Auster observes that the
toll of gun violence goes far beyond the pierced and bloodied bodies of the victims themselves, spilling out into the devastations visited upon their immediate families, their extended families, their friends, their fellow workers, the people of their neighborhoods, their schools, their churches, their softball teams, and communities at large—the vast brigade of lives touched by the presence of a single person who lives or has lived among them—meaning that the number of Americans directly or indirectly marked by gun violence every year must be tallied in the millions.
Obviously, widespread gun violence constitutes a serious health crisis, both physical and mental; ask any emergency room doctor, as Auster did, or listen to families of survivors of gun violence, including suicide. Even still, state or federally funded health studies related to gun violence are opposed by the gun rights industry and the politicians aligned with it.
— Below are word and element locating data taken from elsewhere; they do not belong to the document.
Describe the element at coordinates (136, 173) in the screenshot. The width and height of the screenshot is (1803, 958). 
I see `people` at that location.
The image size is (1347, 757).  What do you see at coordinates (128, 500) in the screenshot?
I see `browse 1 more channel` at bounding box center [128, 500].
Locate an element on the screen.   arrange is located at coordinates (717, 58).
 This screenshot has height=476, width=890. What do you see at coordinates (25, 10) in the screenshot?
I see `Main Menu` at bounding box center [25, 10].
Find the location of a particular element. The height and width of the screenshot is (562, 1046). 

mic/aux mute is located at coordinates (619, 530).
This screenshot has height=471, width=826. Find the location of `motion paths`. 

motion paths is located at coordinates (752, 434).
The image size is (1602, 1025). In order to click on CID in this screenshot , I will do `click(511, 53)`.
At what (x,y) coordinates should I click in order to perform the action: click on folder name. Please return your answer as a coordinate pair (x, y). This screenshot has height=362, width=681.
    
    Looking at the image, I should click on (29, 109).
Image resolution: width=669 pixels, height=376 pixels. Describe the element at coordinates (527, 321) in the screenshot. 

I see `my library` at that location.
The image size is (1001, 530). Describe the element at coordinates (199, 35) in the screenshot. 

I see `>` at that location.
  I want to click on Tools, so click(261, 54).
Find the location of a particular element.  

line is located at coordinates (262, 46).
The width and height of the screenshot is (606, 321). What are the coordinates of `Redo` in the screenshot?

In the final essay, Auster argues that nothing will change until there is a general understanding of the source: the history of violence in the founding of the colonies and of the United States, drenched in blood and deep divisions, including a horrific civil war over the enslavement of Black people followed by a century of codified segregation. “Peace will break out,” he writes, “only when both sides want it, and in order for that to happen, we would first have to conduct an honest, gut-wrenching examination of who we are and who we want to be as a people going forward into the future, which necessarily would have to begin with an honest gut-wrenching examination of who we have been in the past.”
Like Auster, I find it disturbing that most social justice activists avoid the issue of guns. From my own experience as an activist in the 1960s, I understand the romanticization of firearms, recalling the valiant armed struggles for freedom in Vietnam and in Africa and Latin America, our heroes Che Guevara, the Black Panthers for Self-Defense, the Red Army faction, Palestinians, and the AK-47 as a symbol of freedom. All of this creates a kind of gun fetishism at worst, and a sincere defense of gun rights as a tool of liberation at best. It was not until I was invited to write a short book on the Second Amendment that I grasped the horrors of gun proliferation, the lack of gun restrictions, and especially the history of the Second Amendment as a tool of white settler control over enslaved Africans and of the genocide of Native American nations and communities. Had Auster’s book been available when I decided to write Loaded, I would have felt no need to take it on. Auster tells it all and more.
Notes
- ↩ Ravi Chandra, Guns Are Not Our God! The NRA Is Not Our Church! (San Francisco: Pacific Heart, 2018).